(Dataset items)
↓↓↓
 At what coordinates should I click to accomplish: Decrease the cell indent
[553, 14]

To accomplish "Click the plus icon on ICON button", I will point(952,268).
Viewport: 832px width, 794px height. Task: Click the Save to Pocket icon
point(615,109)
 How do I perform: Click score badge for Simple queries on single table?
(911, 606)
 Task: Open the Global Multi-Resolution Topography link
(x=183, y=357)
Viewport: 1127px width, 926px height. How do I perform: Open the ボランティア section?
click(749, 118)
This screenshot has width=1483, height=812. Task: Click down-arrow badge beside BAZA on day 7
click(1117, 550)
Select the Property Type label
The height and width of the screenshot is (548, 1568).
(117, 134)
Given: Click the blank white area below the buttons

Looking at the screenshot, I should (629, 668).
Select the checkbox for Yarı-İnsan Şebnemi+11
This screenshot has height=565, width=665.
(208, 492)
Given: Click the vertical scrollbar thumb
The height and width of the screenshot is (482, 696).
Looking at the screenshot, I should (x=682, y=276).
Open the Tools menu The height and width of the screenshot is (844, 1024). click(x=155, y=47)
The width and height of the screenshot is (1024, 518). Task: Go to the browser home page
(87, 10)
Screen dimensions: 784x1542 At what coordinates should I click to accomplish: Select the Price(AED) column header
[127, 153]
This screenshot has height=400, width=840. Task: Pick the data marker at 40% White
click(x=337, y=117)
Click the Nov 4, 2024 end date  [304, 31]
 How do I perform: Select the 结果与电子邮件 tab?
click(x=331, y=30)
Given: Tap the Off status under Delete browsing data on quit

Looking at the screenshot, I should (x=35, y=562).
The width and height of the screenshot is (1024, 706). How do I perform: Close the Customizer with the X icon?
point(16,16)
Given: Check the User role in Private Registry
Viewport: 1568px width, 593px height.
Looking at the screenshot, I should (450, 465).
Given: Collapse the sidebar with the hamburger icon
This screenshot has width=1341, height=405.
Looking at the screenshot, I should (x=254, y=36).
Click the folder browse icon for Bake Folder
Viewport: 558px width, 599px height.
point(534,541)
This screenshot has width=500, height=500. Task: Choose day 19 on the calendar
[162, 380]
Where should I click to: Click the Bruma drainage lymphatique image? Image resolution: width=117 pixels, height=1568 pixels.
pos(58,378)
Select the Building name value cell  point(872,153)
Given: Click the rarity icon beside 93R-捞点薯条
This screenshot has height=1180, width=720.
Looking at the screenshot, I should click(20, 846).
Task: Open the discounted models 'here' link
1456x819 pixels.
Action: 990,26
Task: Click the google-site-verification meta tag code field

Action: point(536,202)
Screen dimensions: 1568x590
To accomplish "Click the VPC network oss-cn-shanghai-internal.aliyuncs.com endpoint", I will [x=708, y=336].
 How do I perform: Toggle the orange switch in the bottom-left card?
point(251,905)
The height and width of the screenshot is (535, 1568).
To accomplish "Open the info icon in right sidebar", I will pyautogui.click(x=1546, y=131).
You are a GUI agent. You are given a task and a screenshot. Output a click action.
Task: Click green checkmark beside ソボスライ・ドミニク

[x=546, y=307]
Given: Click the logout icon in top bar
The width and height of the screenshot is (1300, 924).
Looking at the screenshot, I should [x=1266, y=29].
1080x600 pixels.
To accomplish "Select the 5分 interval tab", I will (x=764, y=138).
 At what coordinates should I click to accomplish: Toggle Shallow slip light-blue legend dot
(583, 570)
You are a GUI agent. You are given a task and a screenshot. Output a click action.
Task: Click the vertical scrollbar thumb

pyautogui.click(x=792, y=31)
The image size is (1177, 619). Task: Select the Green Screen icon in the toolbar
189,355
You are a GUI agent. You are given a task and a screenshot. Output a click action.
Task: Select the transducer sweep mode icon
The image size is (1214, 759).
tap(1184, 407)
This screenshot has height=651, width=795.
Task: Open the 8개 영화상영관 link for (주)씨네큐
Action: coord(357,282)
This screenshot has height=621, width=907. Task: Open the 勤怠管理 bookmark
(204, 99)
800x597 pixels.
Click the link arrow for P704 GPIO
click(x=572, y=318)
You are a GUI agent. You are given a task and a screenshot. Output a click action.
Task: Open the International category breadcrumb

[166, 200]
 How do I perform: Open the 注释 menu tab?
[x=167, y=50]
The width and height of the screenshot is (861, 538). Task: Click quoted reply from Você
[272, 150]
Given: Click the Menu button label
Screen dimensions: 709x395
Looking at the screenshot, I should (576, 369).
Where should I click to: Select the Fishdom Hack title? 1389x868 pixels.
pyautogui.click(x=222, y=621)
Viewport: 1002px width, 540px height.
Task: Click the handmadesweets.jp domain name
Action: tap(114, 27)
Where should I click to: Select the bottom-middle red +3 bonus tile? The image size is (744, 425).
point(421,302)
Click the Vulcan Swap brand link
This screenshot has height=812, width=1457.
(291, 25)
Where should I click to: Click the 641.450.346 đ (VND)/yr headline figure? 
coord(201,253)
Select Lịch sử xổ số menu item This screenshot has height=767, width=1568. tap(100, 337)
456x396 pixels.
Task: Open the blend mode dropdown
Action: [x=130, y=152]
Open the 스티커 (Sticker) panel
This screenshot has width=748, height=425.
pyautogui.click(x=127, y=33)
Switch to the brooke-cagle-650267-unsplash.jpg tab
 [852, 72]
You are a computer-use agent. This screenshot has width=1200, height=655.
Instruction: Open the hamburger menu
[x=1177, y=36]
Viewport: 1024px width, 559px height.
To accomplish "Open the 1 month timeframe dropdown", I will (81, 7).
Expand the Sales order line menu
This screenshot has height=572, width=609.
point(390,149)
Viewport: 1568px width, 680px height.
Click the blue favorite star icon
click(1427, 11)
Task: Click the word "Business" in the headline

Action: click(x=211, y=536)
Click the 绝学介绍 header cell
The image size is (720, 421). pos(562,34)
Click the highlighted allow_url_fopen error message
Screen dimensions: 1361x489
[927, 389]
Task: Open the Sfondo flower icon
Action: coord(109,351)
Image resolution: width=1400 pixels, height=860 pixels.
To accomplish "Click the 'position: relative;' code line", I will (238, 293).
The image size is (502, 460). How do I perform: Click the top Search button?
↑↑↑
__Your assignment__:
Every line from the one containing "Viewport: 1568px width, 680px height." through the last line of the entries above must be output exactly. Leave the rest out.

__Response for this exercise__:
Viewport: 1568px width, 680px height.
Click the blue favorite star icon
click(1427, 11)
Task: Click the word "Business" in the headline

Action: click(x=211, y=536)
Click the 绝学介绍 header cell
The image size is (720, 421). pos(562,34)
Click the highlighted allow_url_fopen error message
Screen dimensions: 1361x489
[927, 389]
Task: Open the Sfondo flower icon
Action: coord(109,351)
Image resolution: width=1400 pixels, height=860 pixels.
To accomplish "Click the 'position: relative;' code line", I will (238, 293).
The image size is (502, 460). How do I perform: Click the top Search button?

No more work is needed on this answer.